Work item: Check every line below for the word "widget" and copy each one that has it.

Start of Block

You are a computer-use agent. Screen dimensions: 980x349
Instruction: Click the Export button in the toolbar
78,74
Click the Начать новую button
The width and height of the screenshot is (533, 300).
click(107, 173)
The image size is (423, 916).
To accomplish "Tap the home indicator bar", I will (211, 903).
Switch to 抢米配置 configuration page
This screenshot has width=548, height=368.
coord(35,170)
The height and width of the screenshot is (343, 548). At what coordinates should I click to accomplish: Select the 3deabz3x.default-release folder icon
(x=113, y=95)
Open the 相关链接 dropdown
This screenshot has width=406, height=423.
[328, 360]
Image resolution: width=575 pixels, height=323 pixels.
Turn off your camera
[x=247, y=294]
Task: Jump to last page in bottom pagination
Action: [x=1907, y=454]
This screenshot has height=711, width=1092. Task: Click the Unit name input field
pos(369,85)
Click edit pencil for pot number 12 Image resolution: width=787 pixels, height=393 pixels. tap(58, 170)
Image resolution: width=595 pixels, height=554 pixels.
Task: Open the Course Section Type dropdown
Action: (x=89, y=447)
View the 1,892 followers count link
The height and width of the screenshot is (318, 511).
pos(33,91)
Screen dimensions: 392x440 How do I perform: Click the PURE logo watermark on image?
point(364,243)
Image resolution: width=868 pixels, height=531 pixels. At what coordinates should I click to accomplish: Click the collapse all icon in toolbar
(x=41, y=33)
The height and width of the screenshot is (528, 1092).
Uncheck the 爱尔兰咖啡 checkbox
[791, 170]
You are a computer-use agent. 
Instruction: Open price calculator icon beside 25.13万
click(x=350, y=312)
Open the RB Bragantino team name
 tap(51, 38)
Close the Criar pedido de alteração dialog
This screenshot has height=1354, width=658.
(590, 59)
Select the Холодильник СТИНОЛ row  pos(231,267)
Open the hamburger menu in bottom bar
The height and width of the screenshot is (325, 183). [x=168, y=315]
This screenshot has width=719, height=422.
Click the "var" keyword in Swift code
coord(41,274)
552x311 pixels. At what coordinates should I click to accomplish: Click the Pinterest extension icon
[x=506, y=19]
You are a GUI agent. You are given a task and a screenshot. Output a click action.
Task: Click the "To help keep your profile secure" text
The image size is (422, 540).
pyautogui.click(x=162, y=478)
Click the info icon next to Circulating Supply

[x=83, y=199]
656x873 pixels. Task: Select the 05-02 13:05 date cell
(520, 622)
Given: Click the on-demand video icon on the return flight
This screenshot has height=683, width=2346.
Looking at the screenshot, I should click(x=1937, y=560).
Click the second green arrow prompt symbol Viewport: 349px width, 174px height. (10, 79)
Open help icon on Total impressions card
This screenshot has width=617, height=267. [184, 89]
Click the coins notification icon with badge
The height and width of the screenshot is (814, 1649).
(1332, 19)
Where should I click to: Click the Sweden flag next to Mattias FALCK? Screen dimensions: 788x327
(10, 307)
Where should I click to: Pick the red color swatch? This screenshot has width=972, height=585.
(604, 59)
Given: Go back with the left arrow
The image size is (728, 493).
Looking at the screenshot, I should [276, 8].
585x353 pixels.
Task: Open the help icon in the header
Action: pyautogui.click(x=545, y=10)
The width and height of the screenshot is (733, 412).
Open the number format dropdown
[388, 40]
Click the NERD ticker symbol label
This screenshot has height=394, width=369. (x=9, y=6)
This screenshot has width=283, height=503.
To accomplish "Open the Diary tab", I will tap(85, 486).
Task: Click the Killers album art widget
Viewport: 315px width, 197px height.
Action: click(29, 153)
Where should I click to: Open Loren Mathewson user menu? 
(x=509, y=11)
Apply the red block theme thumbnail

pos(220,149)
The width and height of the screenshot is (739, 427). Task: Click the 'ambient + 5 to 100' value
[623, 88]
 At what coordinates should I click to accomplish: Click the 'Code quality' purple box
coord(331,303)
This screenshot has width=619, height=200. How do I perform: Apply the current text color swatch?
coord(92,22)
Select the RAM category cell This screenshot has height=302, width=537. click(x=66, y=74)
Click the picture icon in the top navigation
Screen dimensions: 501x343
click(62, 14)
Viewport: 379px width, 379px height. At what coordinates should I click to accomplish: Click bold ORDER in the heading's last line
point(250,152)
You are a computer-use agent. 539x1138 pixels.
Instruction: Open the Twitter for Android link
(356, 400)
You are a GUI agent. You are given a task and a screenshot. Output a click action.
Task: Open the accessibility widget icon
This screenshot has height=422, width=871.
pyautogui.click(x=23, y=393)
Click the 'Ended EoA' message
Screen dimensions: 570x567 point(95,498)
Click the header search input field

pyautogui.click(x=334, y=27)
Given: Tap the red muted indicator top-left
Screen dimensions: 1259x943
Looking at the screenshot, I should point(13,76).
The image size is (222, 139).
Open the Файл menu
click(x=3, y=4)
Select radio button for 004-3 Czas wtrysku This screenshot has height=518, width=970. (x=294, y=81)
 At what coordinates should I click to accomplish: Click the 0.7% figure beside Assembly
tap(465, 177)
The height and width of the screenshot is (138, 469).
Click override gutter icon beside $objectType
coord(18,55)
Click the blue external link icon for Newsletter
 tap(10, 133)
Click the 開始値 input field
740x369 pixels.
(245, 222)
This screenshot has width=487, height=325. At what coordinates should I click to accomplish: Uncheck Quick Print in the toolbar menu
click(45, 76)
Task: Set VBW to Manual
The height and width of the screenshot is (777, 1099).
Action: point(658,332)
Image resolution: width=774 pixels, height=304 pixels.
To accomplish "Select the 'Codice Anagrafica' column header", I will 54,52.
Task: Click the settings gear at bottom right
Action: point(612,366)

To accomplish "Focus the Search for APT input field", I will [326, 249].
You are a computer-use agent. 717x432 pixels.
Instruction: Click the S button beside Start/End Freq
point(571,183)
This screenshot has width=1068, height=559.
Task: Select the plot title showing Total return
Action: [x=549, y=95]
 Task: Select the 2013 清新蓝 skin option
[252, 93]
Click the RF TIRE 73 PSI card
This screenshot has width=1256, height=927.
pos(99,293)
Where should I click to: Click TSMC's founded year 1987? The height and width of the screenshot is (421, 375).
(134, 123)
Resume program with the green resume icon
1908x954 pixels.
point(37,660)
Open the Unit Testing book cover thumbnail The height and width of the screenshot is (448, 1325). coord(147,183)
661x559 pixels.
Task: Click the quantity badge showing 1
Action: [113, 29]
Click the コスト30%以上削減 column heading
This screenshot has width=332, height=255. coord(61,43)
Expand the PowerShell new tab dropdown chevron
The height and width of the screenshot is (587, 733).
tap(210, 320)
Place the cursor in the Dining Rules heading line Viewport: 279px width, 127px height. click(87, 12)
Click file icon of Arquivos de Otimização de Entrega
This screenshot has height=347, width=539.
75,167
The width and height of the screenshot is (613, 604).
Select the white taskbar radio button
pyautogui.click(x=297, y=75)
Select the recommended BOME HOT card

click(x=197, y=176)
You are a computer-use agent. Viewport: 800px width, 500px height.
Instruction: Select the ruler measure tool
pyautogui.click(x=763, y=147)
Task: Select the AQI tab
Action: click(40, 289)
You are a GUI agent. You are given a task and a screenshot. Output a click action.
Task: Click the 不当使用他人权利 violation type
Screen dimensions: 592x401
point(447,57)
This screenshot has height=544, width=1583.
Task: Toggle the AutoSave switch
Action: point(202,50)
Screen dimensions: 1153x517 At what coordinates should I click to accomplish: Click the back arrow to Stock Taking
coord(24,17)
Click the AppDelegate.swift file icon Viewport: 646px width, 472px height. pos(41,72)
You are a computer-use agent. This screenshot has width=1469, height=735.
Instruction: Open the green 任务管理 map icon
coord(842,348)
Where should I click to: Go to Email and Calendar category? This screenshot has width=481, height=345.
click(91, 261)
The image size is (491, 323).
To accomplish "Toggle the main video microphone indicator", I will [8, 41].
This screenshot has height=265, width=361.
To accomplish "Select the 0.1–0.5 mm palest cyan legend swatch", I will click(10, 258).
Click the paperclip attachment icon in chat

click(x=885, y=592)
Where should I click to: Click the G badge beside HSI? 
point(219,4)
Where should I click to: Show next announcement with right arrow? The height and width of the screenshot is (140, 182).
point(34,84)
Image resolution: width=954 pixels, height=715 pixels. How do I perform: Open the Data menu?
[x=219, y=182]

End of Block

Answer below:
Task: Click the Killers album art widget
Task: Open the accessibility widget icon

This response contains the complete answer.